Friday, July 11, 2003

Just been reading all my neighborhood blogs and over at L's Stream.... I received inspiration to write about MY jail experience.

When I was the office manager many moons ago at Young's Agri, we had a labor board audit once. As luck would have it, the boss had by passed some of the labor pay laws and he ended up owing money to a few employees who no longer worked for him. One such employee was, at that time, in the local jail awaiting his trial for murder. (yep, we had a strange group working there from time to time)

After making out all of the checks and finding the employees I just had to deliver that one check to the jail and get a release signed by the employee. Easy enough you'd think. Take it to the office there, let them take it to the cell, let him sign, and bring the release back to me. As my luck would have it, it wasn't exactly that simple.

At that time the county jail was in part of the 150+ year old courthouse in Helena. It was located at the back, in a part that had not been refurbished in all that time to my estimate. I went tripping into the Sheriff's office and explained what I needed to a deputy dawg in there and he sent me around back to the jail part. I had to enter a barred door at street level and walk down a flight of stairs to a musky, dingy, little entrance that opened into the even ranker, skanky, jail kitchen. After standing there for ages, some woman wearing an apron finally came down some metal, spiral stairs and ask me if I needed help. I explained what I was there for and she yelled up the stairs and an officer came down to escort me up to the cells. It was there that I balked. I told him there was no way in hell that I was going to the cells to deliver that check and begged him to please take it up and get the guy to sign the paper. He finally agreed to do this and I found a chair in the corner of the kitchen by the door and sat down to wait.
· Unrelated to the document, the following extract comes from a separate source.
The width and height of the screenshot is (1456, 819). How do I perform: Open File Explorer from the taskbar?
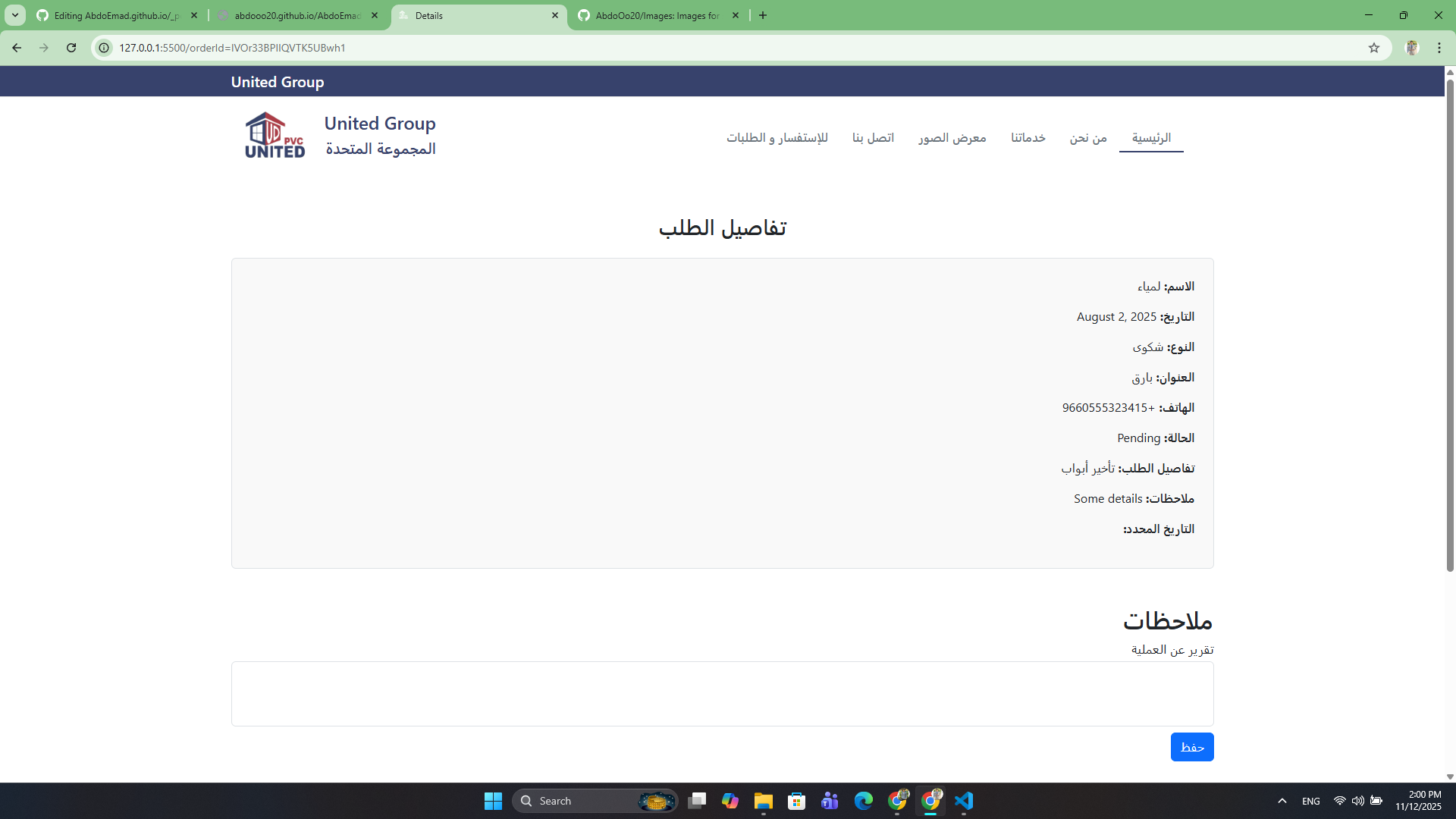[764, 800]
And I waited, and waited. At one point another officer came in with an amazoned sized woman with arms like a pro wrestler. I suppose she was a prisoner because he sat her down at the kitchen table about 3 ft from where I sat and uncuffed her and told her to stay there until he checked to see if the cell was ready. He was only gone for a few minutes and when he took the woman's arm to guide her up the stairs to the cells, she started screaming and crying that she was innocent and there "weren't no way that his scrawny little ass was taking her up them stairs". Looking at her size, then looking at his, I started looking for a place to crawl under in case the shit started hitting the fan. That big woman wrestled his ass ALL OVER that kitchen and I finally couldn't keep my seat for fear of them falling on me, so I went to stand beside the cook! I figured at least that way there was a table between us and them.

After about 10 minutes of this screaming and wrestling match, I saw my little officer coming down the stairs with that bit of paper that I needed. I scooted around that table, grabbed that paper out of his hand, and ran my ass up the other stairs to the door, and was out of there faster than a cat could lick his ass. I was crying and shaking so bad when I got to my car that I couldn't unlock the door for a few minutes. When I got back to the office, I slammed into Tommy's (the boss's) office and threw that paper on his desk and told him,,"YOU OWE ME HAZARD PAY!"

All the hell I got was the afternoon off though.